Spoken uit het verleden
Het is al eens eerder te sprake gekomen dat mijn onveilige thuissituatie een rol heeft gespeeld bij het ontstaan van mijn dwangstoornis. Aangezien ik geen controle kon uitoefenen op wat er toen om me heen gebeurde, is bij mij dwang ontstaan als een soort van controlemiddel. Daarnaast is het overduidelijk dat de oude stress van vroeger nog steeds in mijn systeem, mijn lijf, zit. Dus daar moet ik wel wat mee. De situatie is nu dat we gaan kijken in welke vorm we de behandeling gaan gieten. Ik sta er positief tegenover. Het wordt tijd om af te rekenen met de spoken uit mijn verleden. Na de gesprekken merkte ik al vrij snel dat mijn dwangklachten begonnen af te nemen. Er ontstond weer ruimte in mijn hoofd voor andere dingen. Ik kan niet beschrijven hoe fijn dat is!
Welkome afleiding
Wat mij gedurende deze periode ook goed heeft geholpen, is het feit dat ik niet ben afgeweken van mijn vaste dagstructuur.
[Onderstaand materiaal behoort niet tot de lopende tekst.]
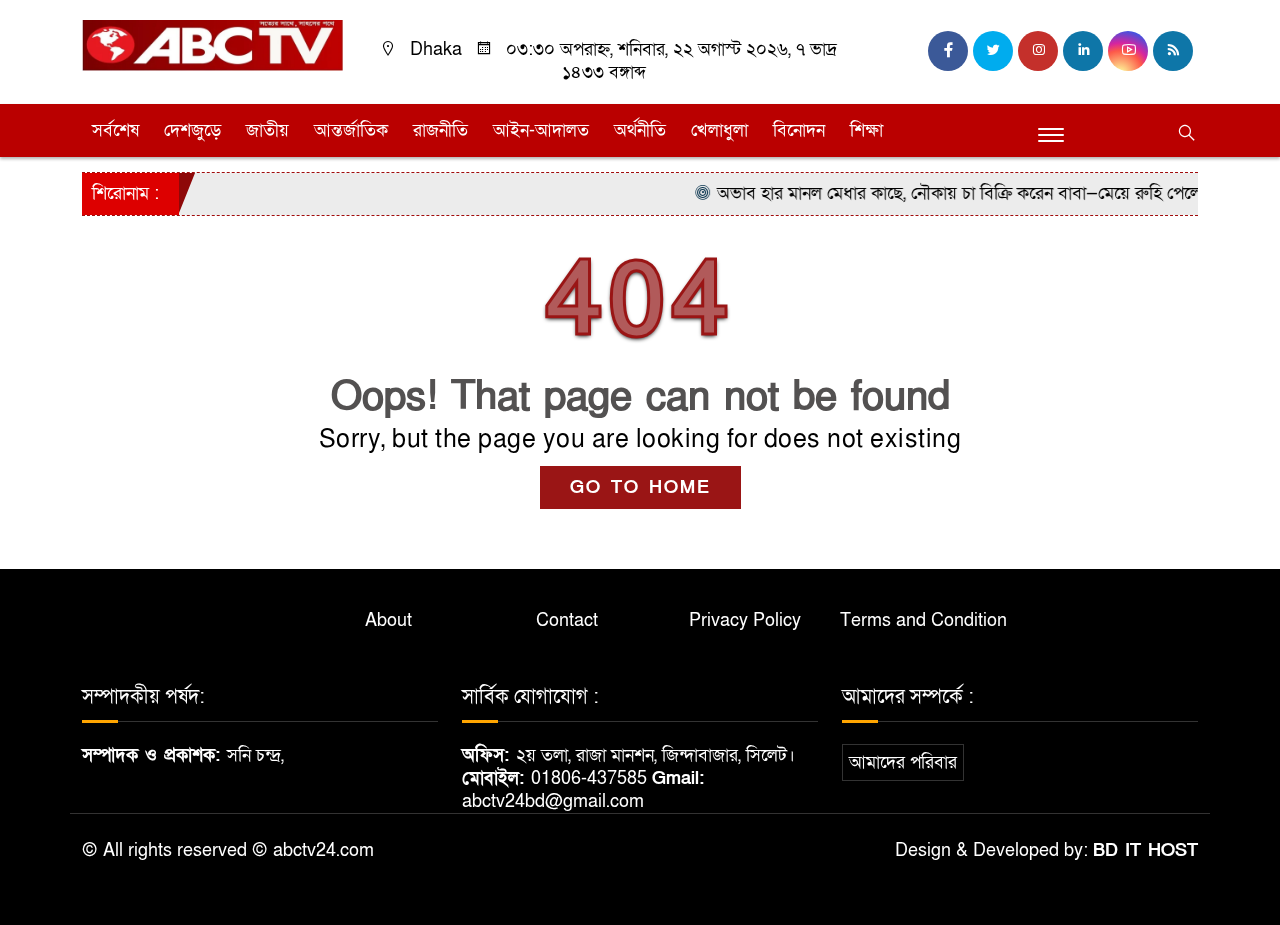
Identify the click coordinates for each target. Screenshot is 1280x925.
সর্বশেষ (115, 130)
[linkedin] (1083, 51)
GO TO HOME (640, 487)
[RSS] (1173, 51)
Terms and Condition (923, 620)
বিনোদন (799, 130)
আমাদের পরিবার (903, 762)
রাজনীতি (440, 130)
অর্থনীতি (640, 130)
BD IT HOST (1145, 850)
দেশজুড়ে (192, 130)
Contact (567, 620)
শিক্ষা (866, 130)
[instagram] (1038, 51)
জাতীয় (267, 130)
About (388, 620)
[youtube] (1128, 51)
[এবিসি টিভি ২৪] (212, 44)
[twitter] (993, 51)
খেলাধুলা (719, 130)
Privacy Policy (745, 620)
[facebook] (948, 51)
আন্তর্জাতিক (351, 130)
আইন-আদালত (541, 130)
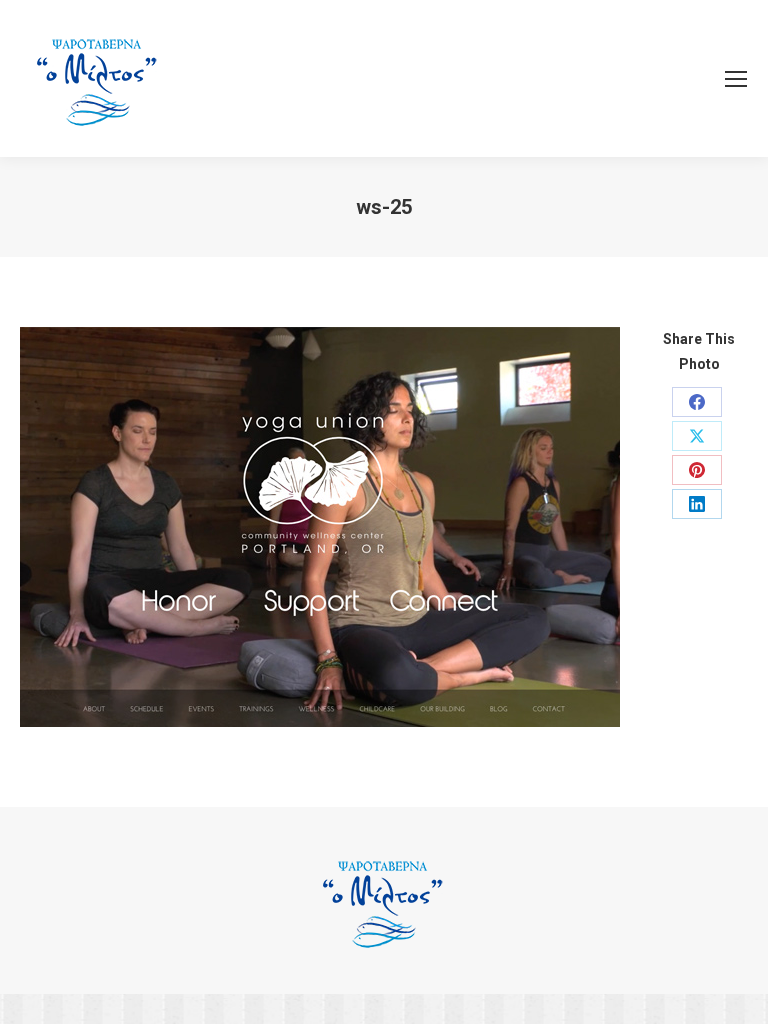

De vele huishoudelijke klusjes boden – hoe gek het misschien ook klinkt – een welkome afleiding, evenals het luisteren naar mijn favoriete muziek en mijn hobby schilderen. Het knuffelen en wandelen met mijn hond moet ik daarbij natuurlijk ook niet vergeten.
Terwijl ik mijn ervaringen zo aan het papier toevertrouw, realiseer ik me dat ik best trots op mezelf mag zijn. Eigenlijk zeg ik dit nooit tegen mezelf. Ik ga daar toch maar eens een gewoonte van proberen te maken.